1992 State of the Union Address
- Date: January 28, 1992
- Time: 9:00 p.m. EST
- Duration: 51 minutes
- Venue: House Chamber, United States Capitol
- Location: Washington, D.C.; 38°53′23″N 77°00′32″W﻿ / ﻿38.88972°N 77.00889°W;
- Type: State of the Union Address
- Participants: George H. W. Bush; Dan Quayle; Tom Foley;
- Previous: 1991 State of the Union Address
- Next: 1993 Joint session speech

= 1992 State of the Union Address =

Speech by US President George H. W. Bush

The 1992 State of the Union Address was given by the 41st president of the United States, George H. W. Bush, on January 28, 1992, at 9:00 p.m. EST, in the chamber of the United States House of Representatives to the 102nd United States Congress. It was Bush's third and final State of the Union Address and his fourth and final speech to a joint session of the United States Congress. Presiding over this joint session was the House speaker, Tom Foley, accompanied by Dan Quayle, the vice president, in his capacity as the president of the Senate.

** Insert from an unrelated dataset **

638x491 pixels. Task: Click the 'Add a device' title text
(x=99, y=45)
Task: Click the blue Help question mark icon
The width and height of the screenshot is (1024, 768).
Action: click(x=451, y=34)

This was the last State of the Union address by President Bush, who lost his re-election bid to Bill Clinton in the 1992 election.

== Topics ==
The president discussed the collapse of the Soviet Union, Operation Desert Storm, military spending cuts, nuclear disarmament, economic recovery (high unemployment remained from the early 1990s recession), several types of tax cuts and credits, and controlling government spending. Bush listed a nine-point, long-term plan advocating:

1. free trade
2. school choice
3. research and development tax credits and emerging technologies funding
4. anti-crime legislation
5. inner city development
6. privatized health care reform
7. reduction of the federal budget deficit
8. Congress to act on various existing reform proposals
9. efforts to strengthen families

Seeing increased division in American media and politics, Bush denounced election-year partisanship and described the popular sentiment as a passing mood.

== Event ==
The speech lasted 51 minutes and consisted of 5,012 words.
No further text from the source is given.